Exercise: Examine the records and identify each line that includes the string "click". Copy those lines.

(Data entries)
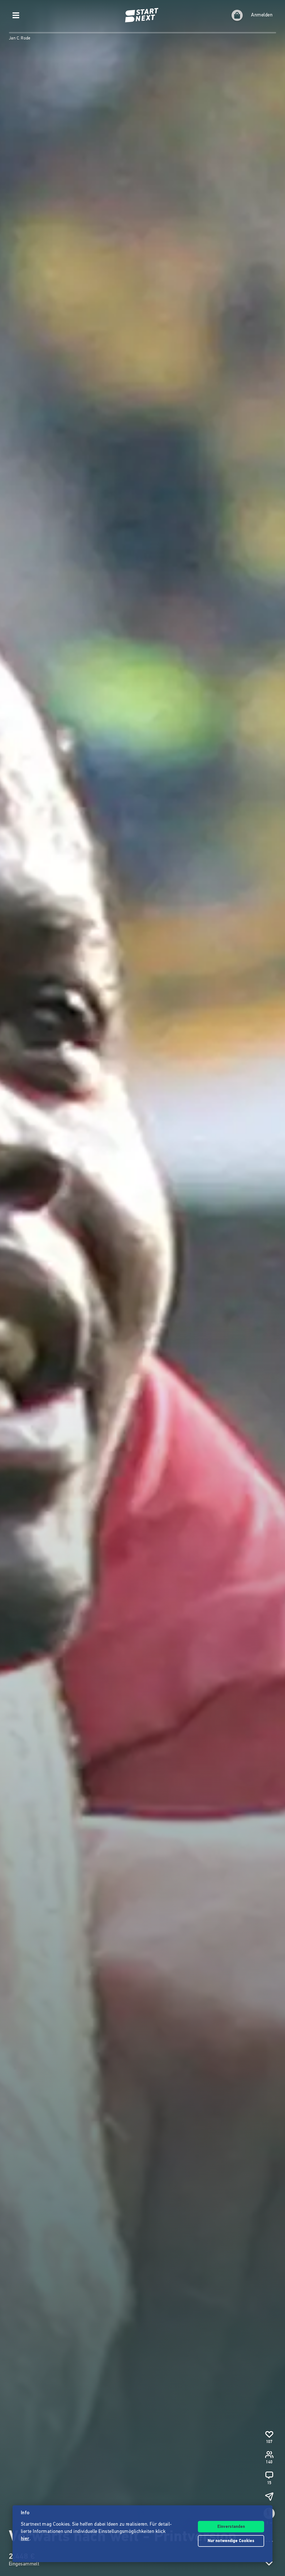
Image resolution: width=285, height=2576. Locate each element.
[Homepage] (142, 15)
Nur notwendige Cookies (231, 2541)
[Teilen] (269, 2496)
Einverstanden (231, 2527)
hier (25, 2539)
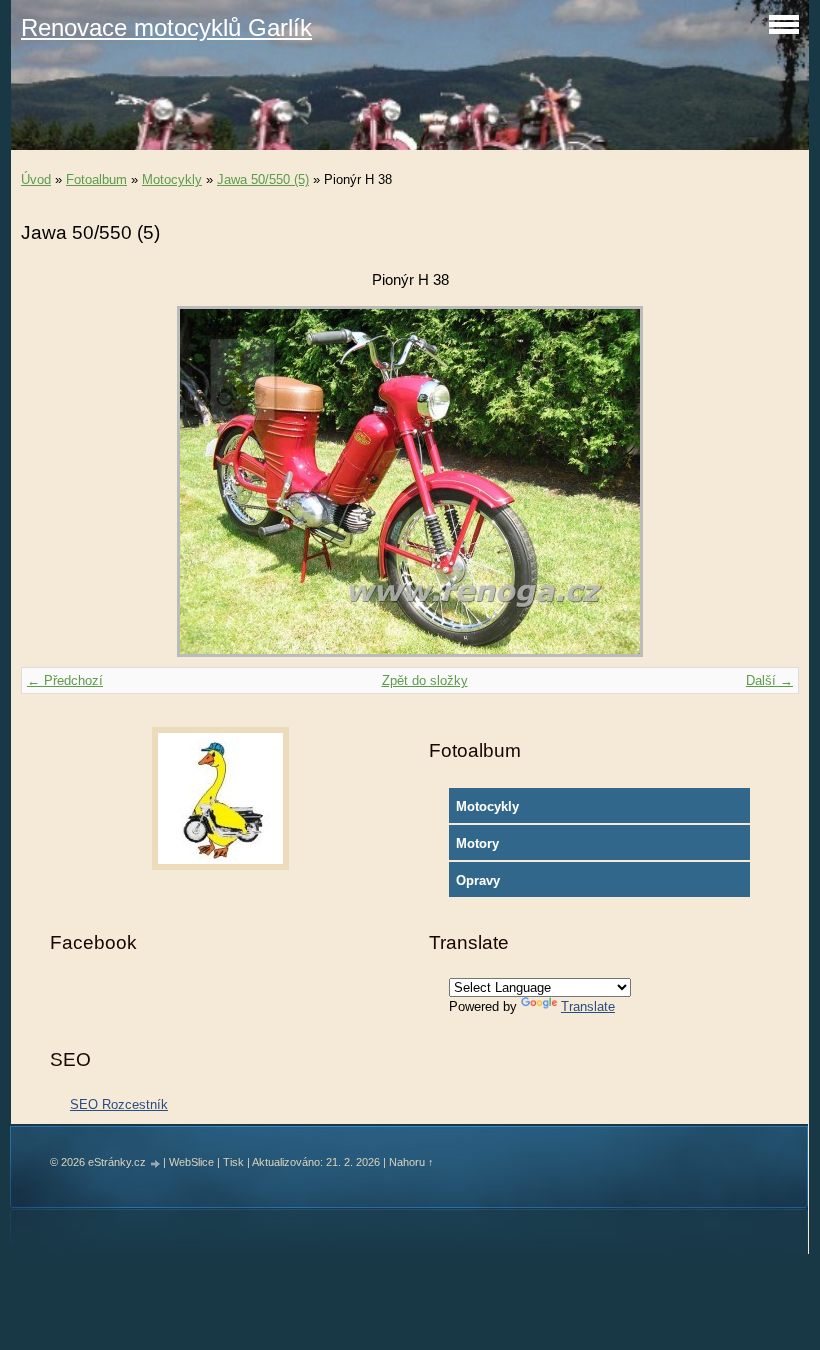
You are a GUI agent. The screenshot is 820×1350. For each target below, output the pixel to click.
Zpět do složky (425, 680)
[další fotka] (766, 481)
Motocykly (172, 179)
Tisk (233, 1162)
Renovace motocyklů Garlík (166, 27)
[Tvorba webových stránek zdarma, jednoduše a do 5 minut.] (156, 1163)
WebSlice (191, 1162)
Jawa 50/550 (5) (263, 179)
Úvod (36, 179)
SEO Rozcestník (119, 1104)
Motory (477, 843)
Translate (588, 1006)
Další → (769, 680)
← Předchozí (65, 680)
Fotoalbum (96, 179)
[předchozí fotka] (53, 481)
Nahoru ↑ (411, 1162)
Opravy (478, 880)
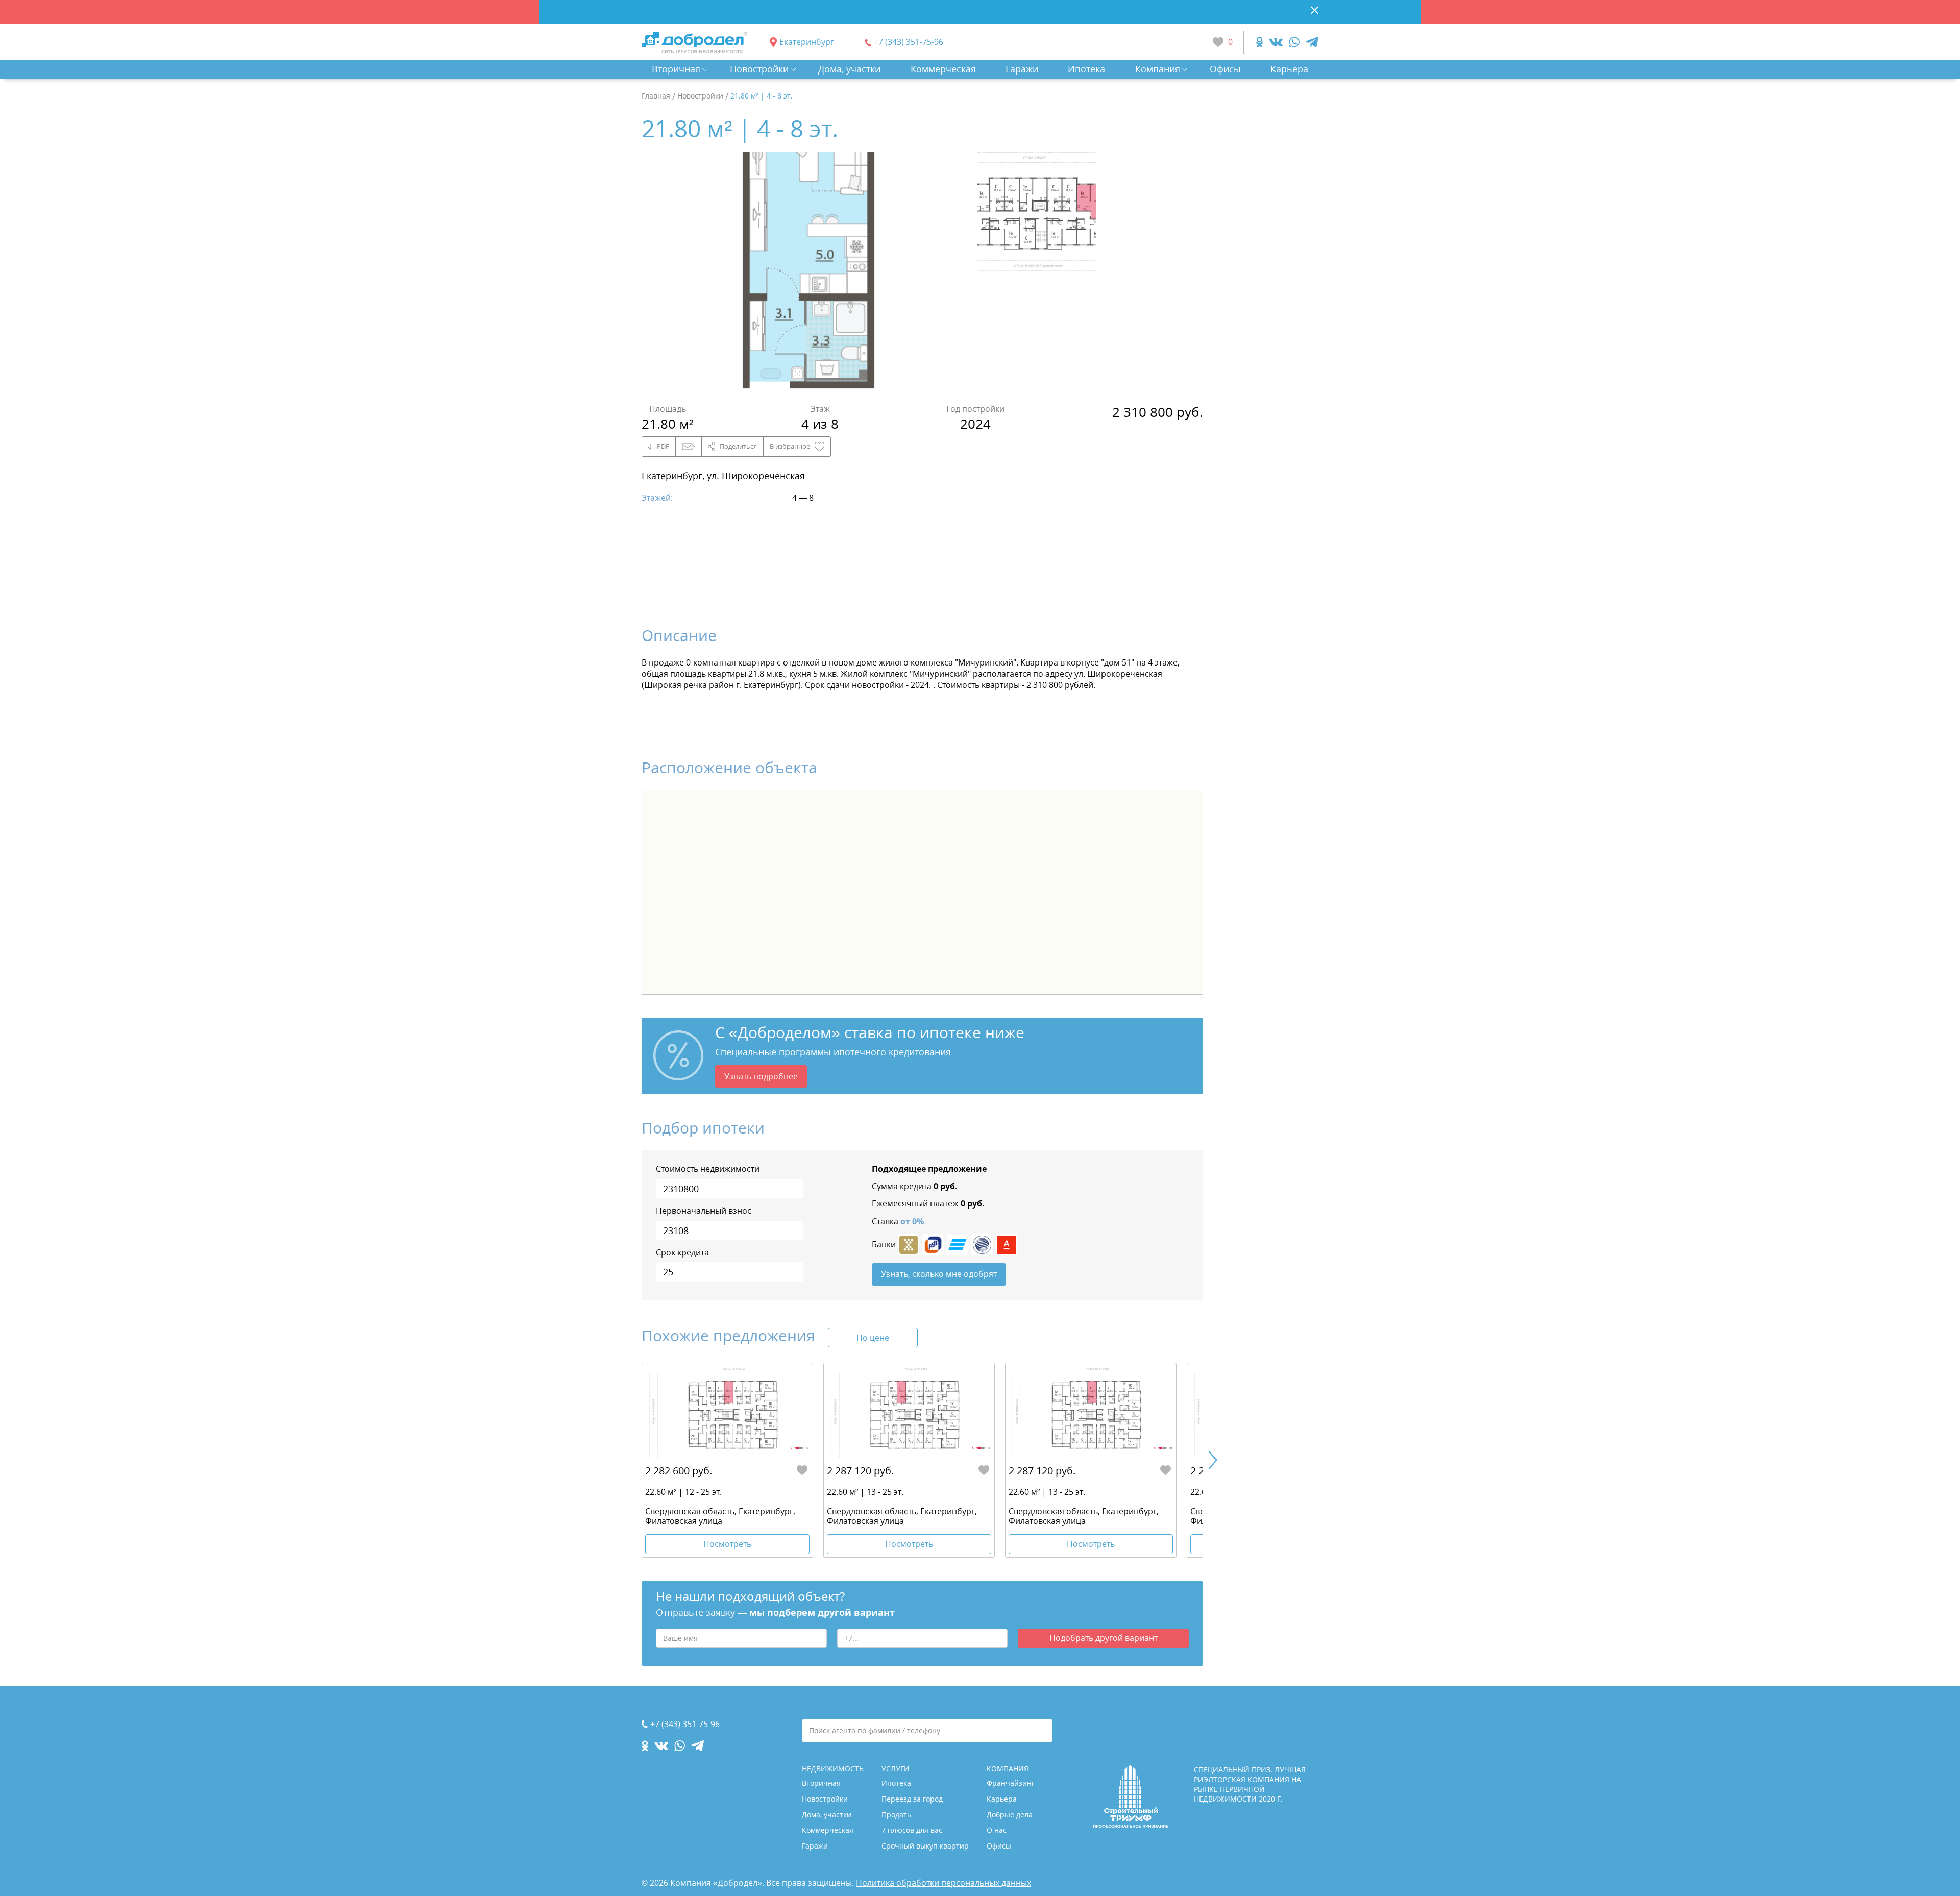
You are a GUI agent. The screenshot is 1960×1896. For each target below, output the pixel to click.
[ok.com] (1259, 42)
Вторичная (676, 69)
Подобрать (1103, 1637)
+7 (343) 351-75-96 (908, 42)
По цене (872, 1337)
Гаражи (1022, 69)
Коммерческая (943, 69)
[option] (808, 272)
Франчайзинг (1011, 1783)
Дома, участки (849, 69)
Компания (1157, 69)
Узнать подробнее (761, 1076)
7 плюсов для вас (911, 1830)
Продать (896, 1814)
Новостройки (759, 69)
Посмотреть (727, 1543)
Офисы (1225, 69)
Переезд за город (912, 1799)
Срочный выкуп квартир (925, 1846)
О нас (997, 1830)
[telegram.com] (1312, 42)
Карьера (1289, 69)
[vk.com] (1276, 42)
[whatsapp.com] (1294, 42)
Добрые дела (1010, 1814)
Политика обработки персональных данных (943, 1882)
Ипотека (1086, 69)
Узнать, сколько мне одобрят (939, 1273)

Answer to the exercise:
You are a GUI agent. The screenshot is 820×1350. For each target below, output the pixel to click.
You are a GUI agent. The screenshot is 1960×1896. For each target below, output the pixel to click.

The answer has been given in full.